Everything in the records is to be written out exactly, except the pictures.

Input for this task Start Marker

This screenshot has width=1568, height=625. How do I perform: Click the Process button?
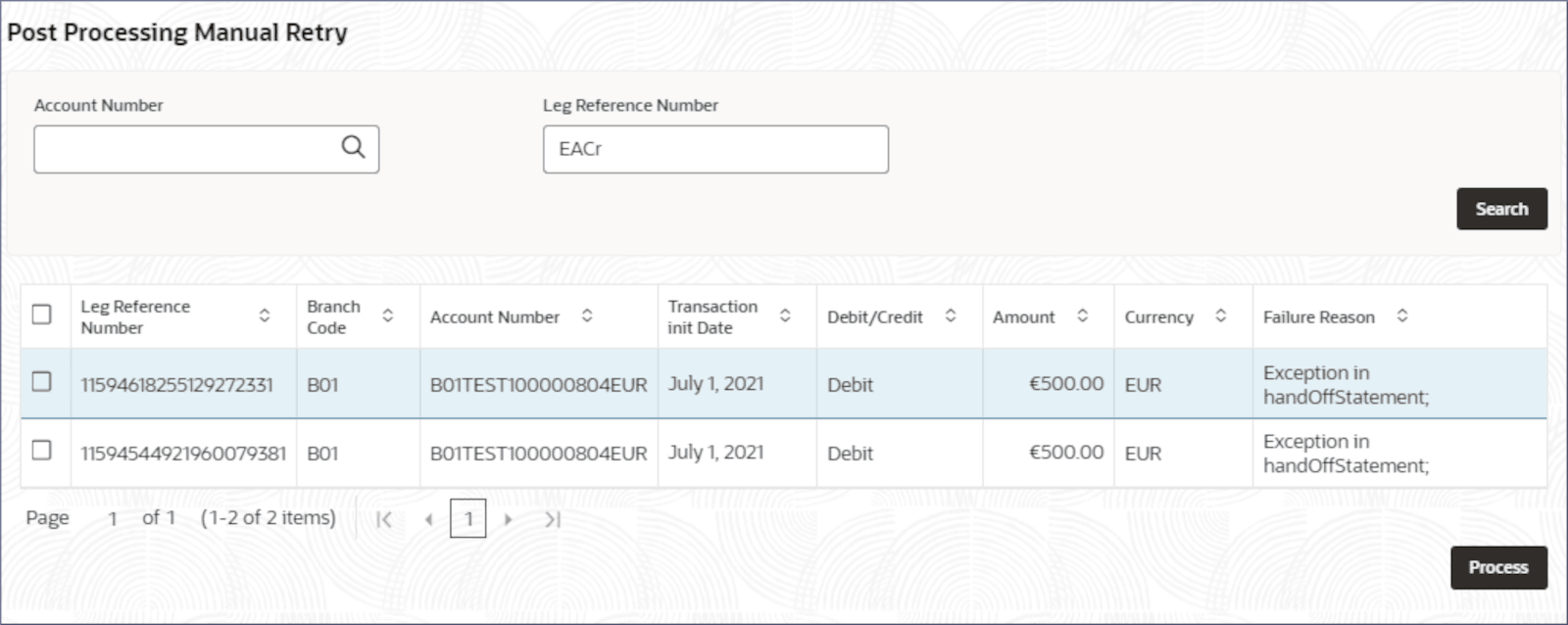point(1497,567)
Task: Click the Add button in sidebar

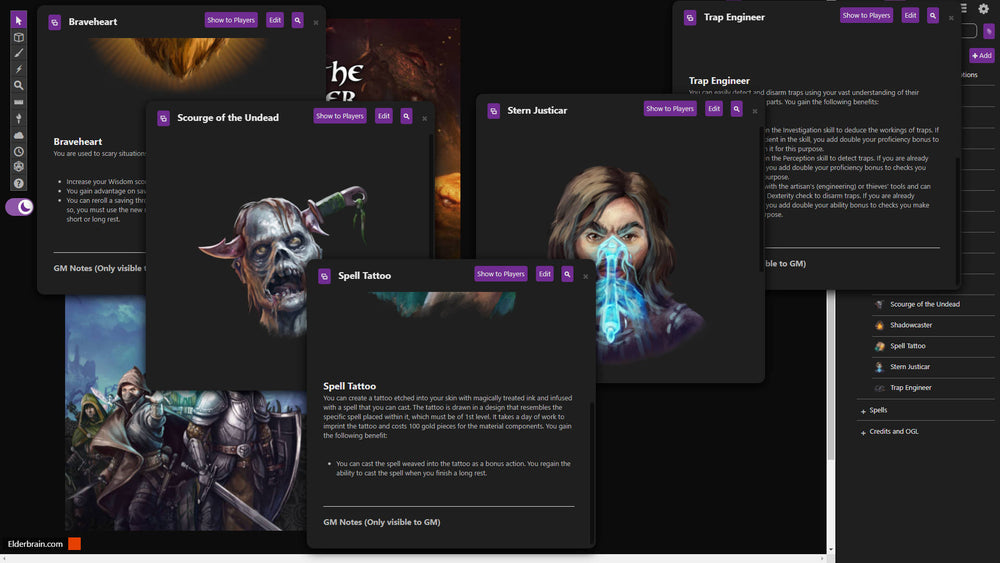Action: (x=981, y=56)
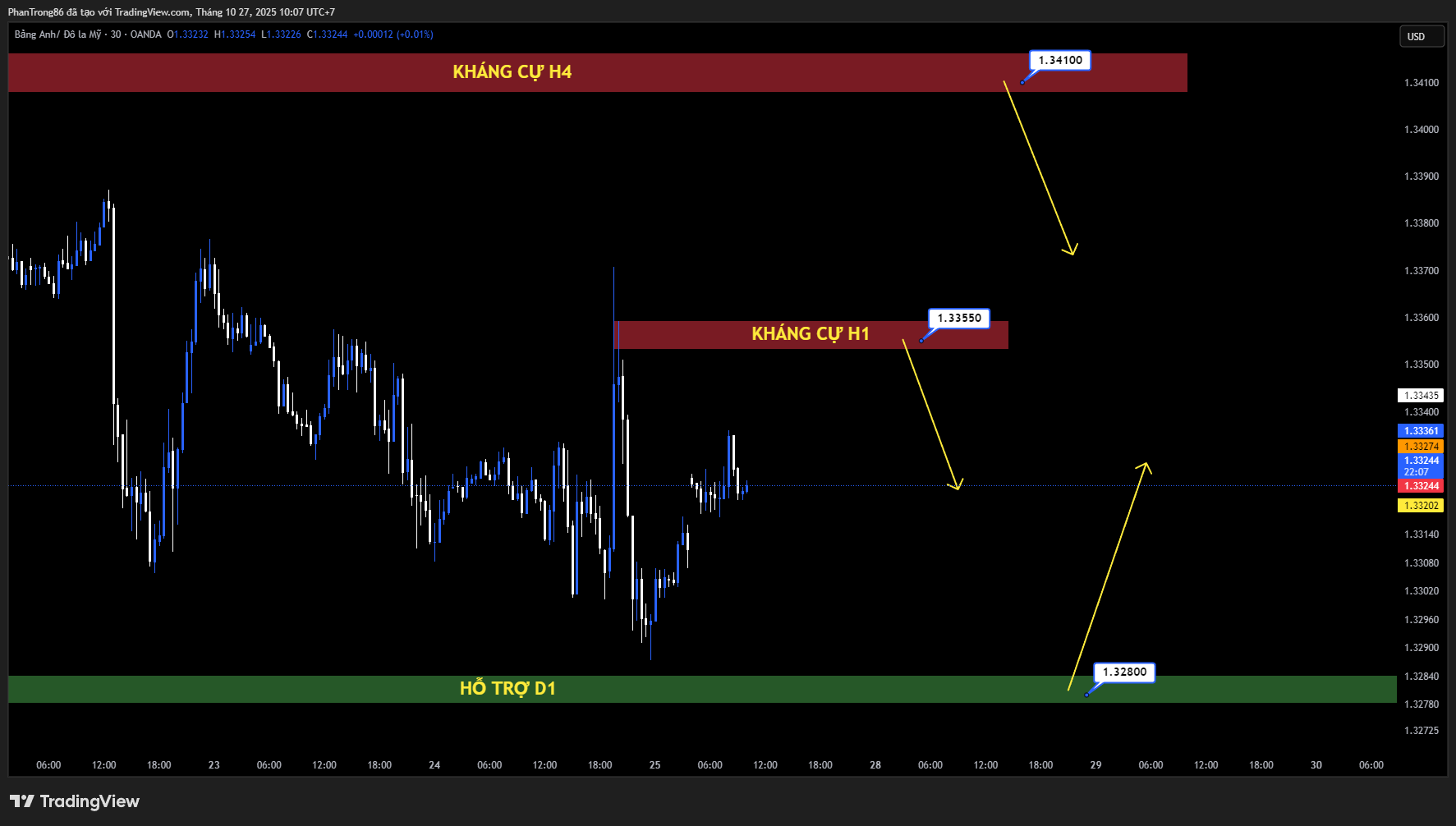The width and height of the screenshot is (1456, 826).
Task: Click the PhanTrong86 TradingView.com attribution text
Action: point(171,11)
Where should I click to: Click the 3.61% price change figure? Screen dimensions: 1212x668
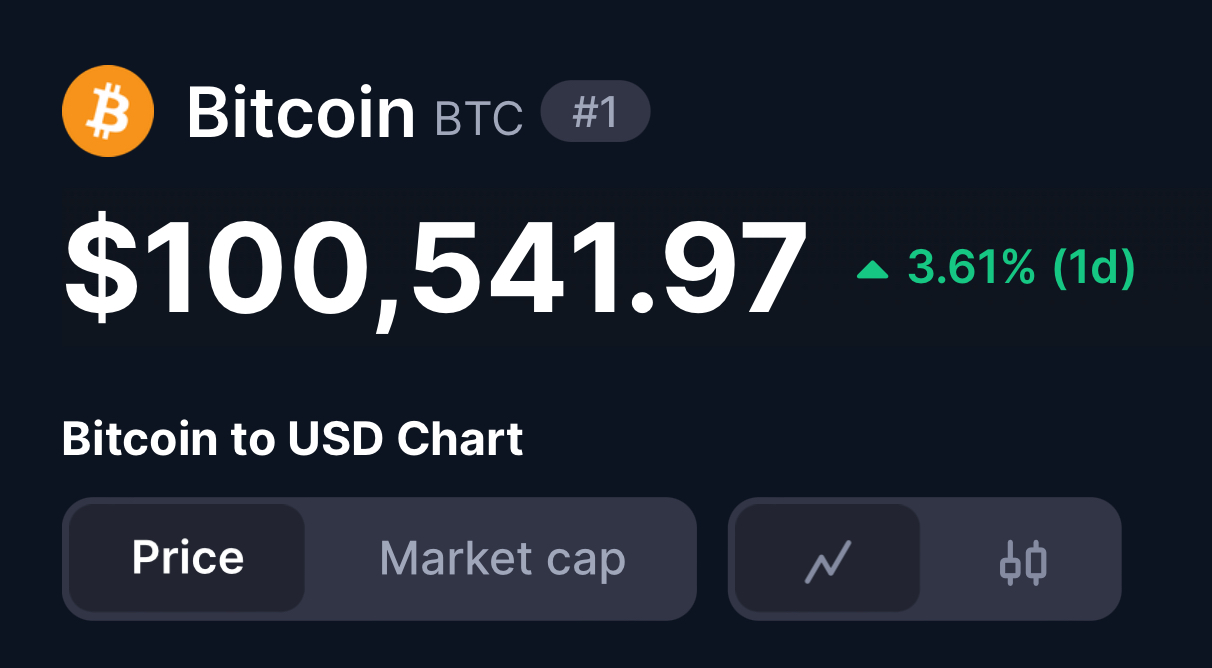pos(971,268)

Input for this task End Marker

• Answer area:
This screenshot has width=1568, height=625. How do I perform: Click the Process button?
point(1497,567)
Task: Click the Add button in sidebar

Action: (x=981, y=56)
The width and height of the screenshot is (1456, 826).
Task: Click the PhanTrong86 TradingView.com attribution text
Action: point(171,11)
Where should I click to: Click the 3.61% price change figure? Screen dimensions: 1212x668
pos(971,268)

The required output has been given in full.